Mas deve ter sido a primeira. É
o que revelam relatórios da Marinha dos Estados Unidos até
ontem reservados, obtidos pelo
site de investigação policial norte-americano "The Smoking
Gun", da emissora Court TV e
baseado em Nova York.
Segundo os textos, de 1943, o
jovem de 18 anos aspirante a marujo estava sendo dispensado
dos serviços militares em plena
Segunda Guerra Mundial por
apresentar "fortes tendências esquizóides, que ainda não atingiram a psicose, mas chegaram
perto", entre outras razões.
Num dos textos, Kerouac afirma ao seu interlocutor médico
que, aos 14 anos, teve contato sexual com uma mulher de 32
anos que o "incomodou de alguma maneira". No mesmo relatório, sua mãe diz acreditar que
"ele seja heterossexual, mas com
pouco interesse por garotas".
Até sua morte, aos 49 anos, o
próprio Kerouac nunca assumiria sua bissexualidade publicamente, a não ser via personagens
de seus livros, principalmente os
da ficção com fortes traços autobiográficos "Pé na Estrada"
("On the Road", no original).
Um segundo relatório, que recomenda a baixa de Kerouac,
ressaltando que ele "não representa uma ameaça pública ou a
ele mesmo", detalha os hábitos
de masturbação do futuro escritor, as bebedeiras, "as vozes e
sinfonias em sua cabeça" e a ambição literária. Aqui, a resenha
dos médicos, J.J. Head, A.S. Levine e M.D. Spottswood, é dura.
"Ele está escrevendo um romance, no estilo de James Joyce,
sobre sua cidade natal e passa
em média 16 horas diariamente
tentando dar forma a ele. Mas isso é apenas uma experiência, e
ele não pretende publicá-la."
Estaria ali provavelmente a semente do livro que, mais de uma
década depois, Kerouac batucou
freneticamente num rolo de telex, sem intervalos nem divisões.

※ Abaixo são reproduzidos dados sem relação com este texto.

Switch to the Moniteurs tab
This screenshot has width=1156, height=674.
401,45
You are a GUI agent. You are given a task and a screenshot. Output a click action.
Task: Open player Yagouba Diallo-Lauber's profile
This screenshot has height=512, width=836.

O irlandês Joyce (1882-1941), por
sua vez, apanhava da junta médica por tabela pelo hermetismo
de sua obra principal, "Ulisses".
Kerouac afirmaria que foi levado à enfermaria militar com
apenas dez dias de ativa, em
1942, depois de reclamar de dores de cabeça. Lá, segundo ele,
foi diagnosticado com "traços de
demência precoce" -e nunca
mais voltaria à ativa. Um investigação sobre seus supostos problemas mentais seria aberta e o
levaria à baixa, no ano seguinte.
O site obteve o documento reservado dos arquivos de pessoal
do escritório da Marinha em St.
Louis, no Missouri. Fac-símiles
dos originais podem ser vistos
no endereço www.thesmokinggun.com/archive/
0906052-jack-kerouac-1.html.
Conforme revelou a Folha em
agosto, "Pé na Estrada" vai virar
filme pelas mãos do brasileiro
Walter Salles. Os direitos cinematográficos são de Francis
Ford Coppola, que pode produzir o longa, previsto para 2007.